## Activity
Would you give the listing again exactly, without its images?

## Records to use
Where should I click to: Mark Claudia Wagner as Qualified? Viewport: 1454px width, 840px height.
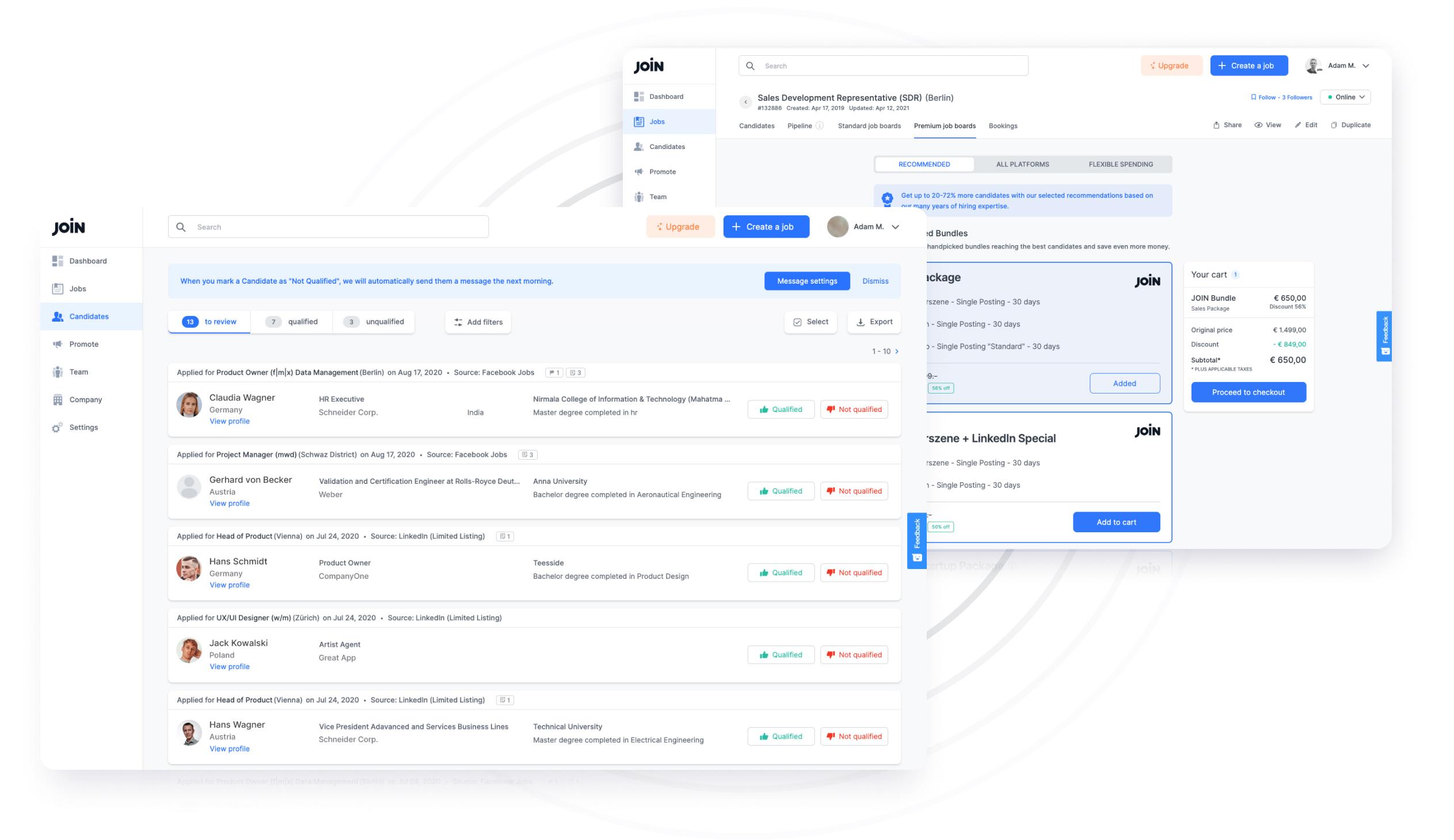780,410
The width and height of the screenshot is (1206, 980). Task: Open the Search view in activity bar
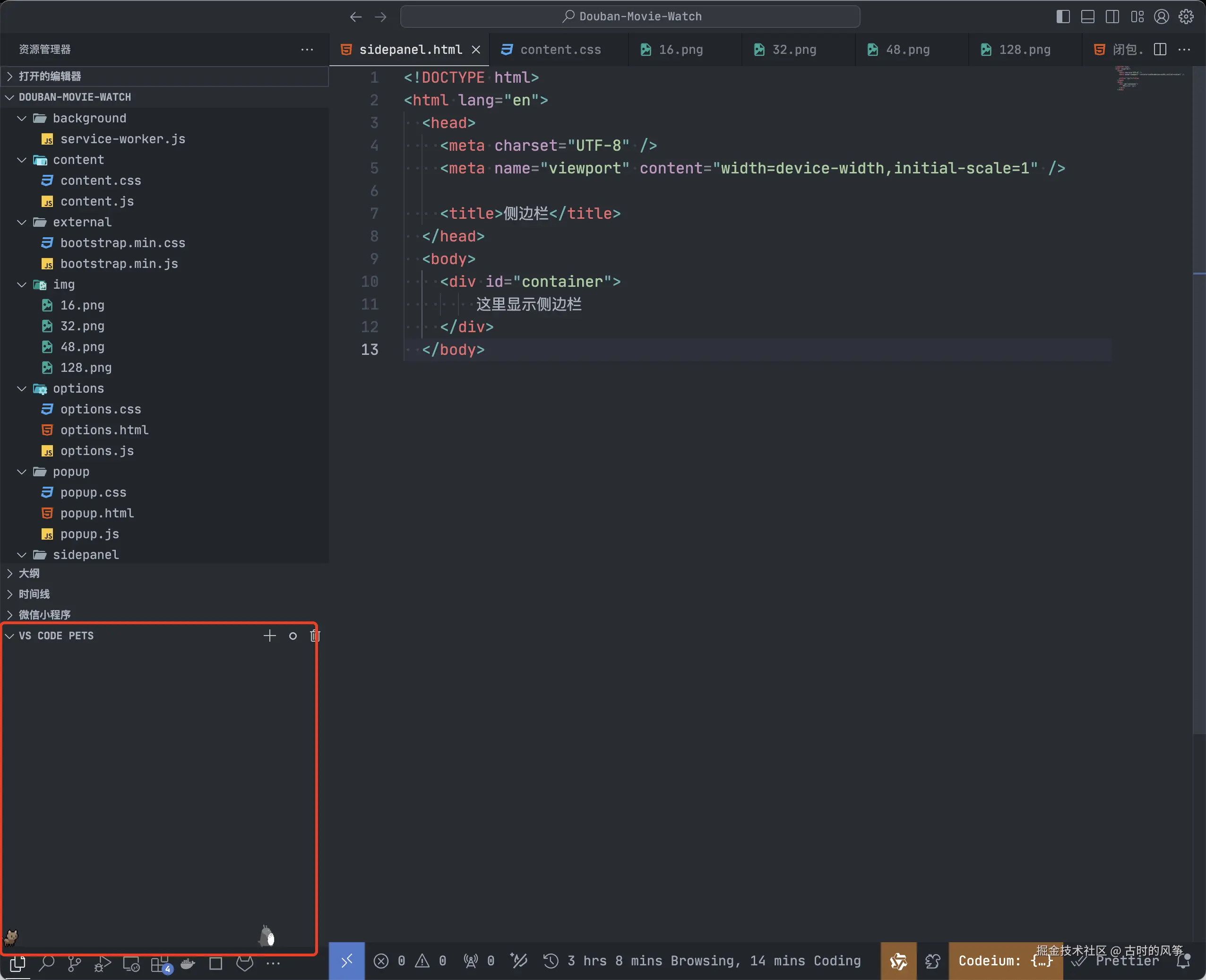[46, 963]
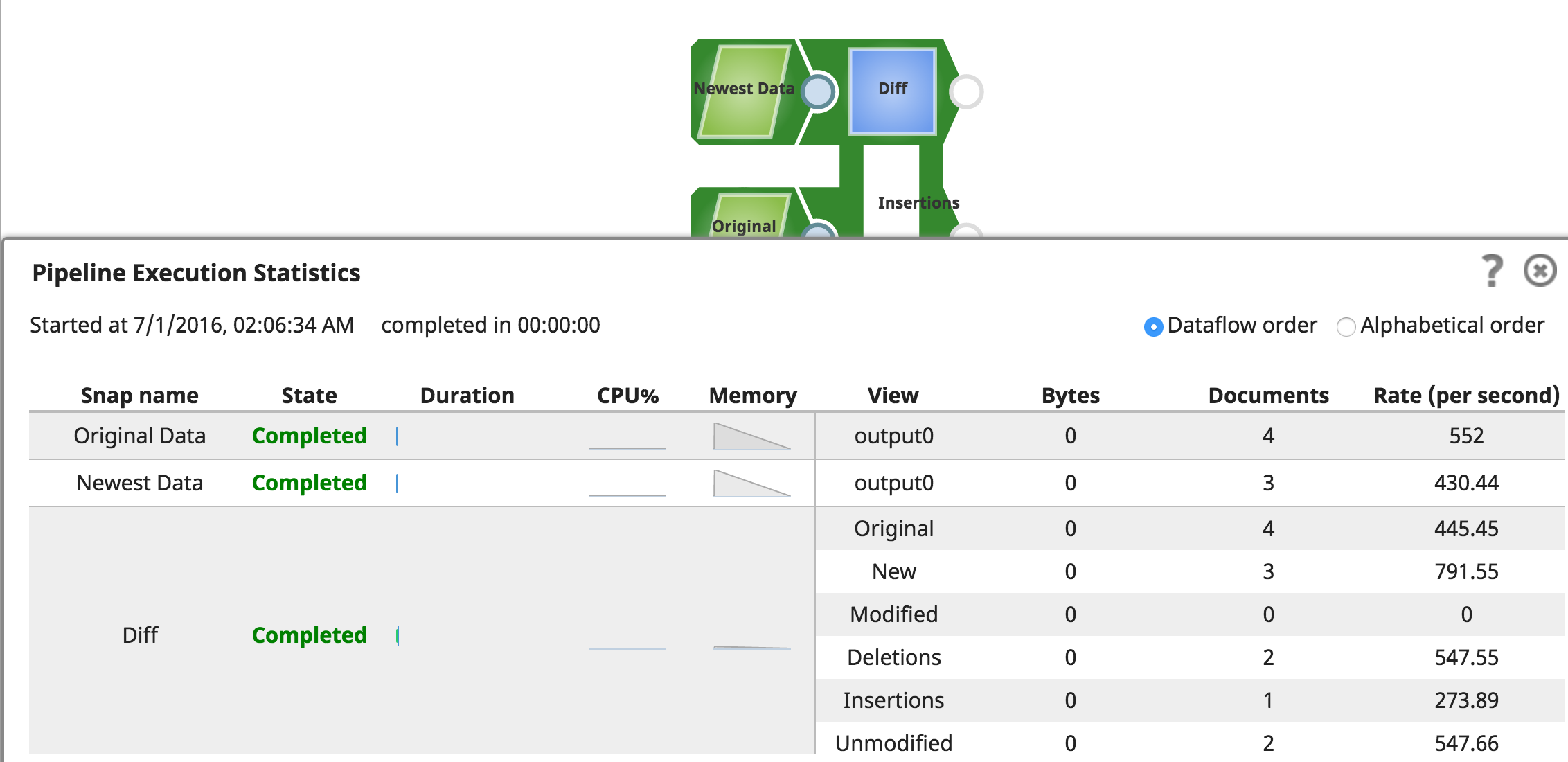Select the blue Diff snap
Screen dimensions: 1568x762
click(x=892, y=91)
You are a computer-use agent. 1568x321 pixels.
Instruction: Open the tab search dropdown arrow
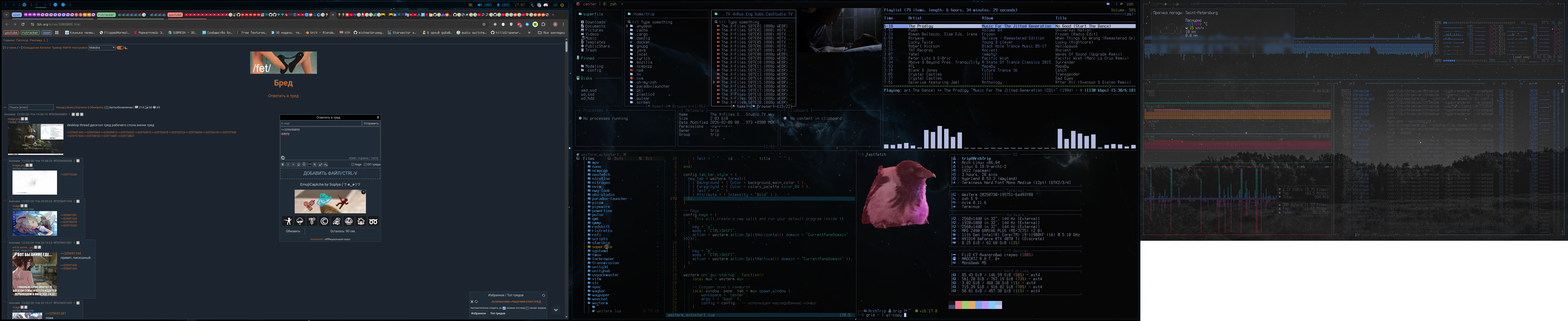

## Solution for this exercise
Where should I click to: Mark Claudia Wagner as Qualified? Viewport: 1454px width, 840px height.
780,410
The width and height of the screenshot is (1206, 980). Task: Open the Search view in activity bar
[46, 963]
Select the blue Diff snap
Screen dimensions: 1568x762
click(x=892, y=91)
You are a computer-use agent. 1568x321 pixels.
Instruction: Open the tab search dropdown arrow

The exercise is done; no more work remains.